Svinicki, Marilla. 2004. Learning and Motivation in the Postsecondary Classroom. Bolton, MA: Anker Publishing Co, Inc.

The Learning Record:


* Disclaimer: The views expressed in this document are those of the authors and do not reflect the official policy or position of the U. S. Air Force, Department of Defense, or the U. S. Govt.


2 thoughts on “Incorporating Metacognitive Leadership Development in Class

  1. John Draeger

    Thank you for this journal assignment. I am curious about the logistical side of how you used them in class. For example, did you open class by asking students to share their personal reflections about their leadership and then bring it back to the reading? Or did you begin with a presentation of the reading and then ask how events in their cadet life were related to course materials? Also, did you “target” particular students? Or did you allow discussion to bubble up more organically?

  2. Lauren Scharff Post author

    Thanks for asking John. Each class was a bit different in that I took a somewhat organic approach. I never “lectured” on the material, but would open the discussion with a request for students to share particular aspects of the readings that stood out to them and why. This tended to lead to an open exchange during which students would also bring up personal observations that might be relevant to the points being discussed.
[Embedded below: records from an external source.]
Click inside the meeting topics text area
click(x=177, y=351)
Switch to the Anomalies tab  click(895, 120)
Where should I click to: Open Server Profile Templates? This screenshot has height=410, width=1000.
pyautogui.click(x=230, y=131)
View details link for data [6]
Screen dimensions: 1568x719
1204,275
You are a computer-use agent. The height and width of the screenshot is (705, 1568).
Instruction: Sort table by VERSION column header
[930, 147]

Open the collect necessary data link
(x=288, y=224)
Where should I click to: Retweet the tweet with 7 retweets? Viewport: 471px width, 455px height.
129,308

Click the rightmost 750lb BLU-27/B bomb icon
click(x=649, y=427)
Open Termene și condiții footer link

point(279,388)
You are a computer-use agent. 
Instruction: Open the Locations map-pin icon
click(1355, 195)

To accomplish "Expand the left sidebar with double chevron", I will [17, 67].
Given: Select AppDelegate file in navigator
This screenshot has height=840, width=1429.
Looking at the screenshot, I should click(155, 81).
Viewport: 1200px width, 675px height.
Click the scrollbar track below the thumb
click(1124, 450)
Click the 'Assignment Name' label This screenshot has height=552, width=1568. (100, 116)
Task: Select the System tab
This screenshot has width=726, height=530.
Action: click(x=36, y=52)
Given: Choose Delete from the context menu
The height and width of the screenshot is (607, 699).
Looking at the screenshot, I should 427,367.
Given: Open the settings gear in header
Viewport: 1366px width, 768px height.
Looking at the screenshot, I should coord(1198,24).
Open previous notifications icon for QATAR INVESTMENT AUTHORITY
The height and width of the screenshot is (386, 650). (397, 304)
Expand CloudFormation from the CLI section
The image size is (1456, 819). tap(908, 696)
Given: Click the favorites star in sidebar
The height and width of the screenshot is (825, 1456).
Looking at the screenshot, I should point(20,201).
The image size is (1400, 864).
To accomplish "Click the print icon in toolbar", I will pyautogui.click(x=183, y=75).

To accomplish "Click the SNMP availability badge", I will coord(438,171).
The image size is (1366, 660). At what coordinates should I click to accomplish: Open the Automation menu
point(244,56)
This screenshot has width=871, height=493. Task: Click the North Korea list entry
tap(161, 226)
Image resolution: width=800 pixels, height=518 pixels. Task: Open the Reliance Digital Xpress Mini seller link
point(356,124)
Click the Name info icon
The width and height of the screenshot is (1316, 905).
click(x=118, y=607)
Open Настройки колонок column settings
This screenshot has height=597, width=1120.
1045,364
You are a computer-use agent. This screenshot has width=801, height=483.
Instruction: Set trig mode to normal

    One thing I think I would change in the future is that I might occasionally have students read their journal entries in entirety rather than just summarizing the points to share. Over the course of the semester, some variance developed across students with respect to the depth of reflection that they wrote in their journals. I think a few learned that they could “get by” with more superficial writings. I think that if we had shared full reflections and occasionally critiqued them for depth/usefulness, then those few would have “stepped up their game” and it would have further increased their awareness of the benefits of the journal writings.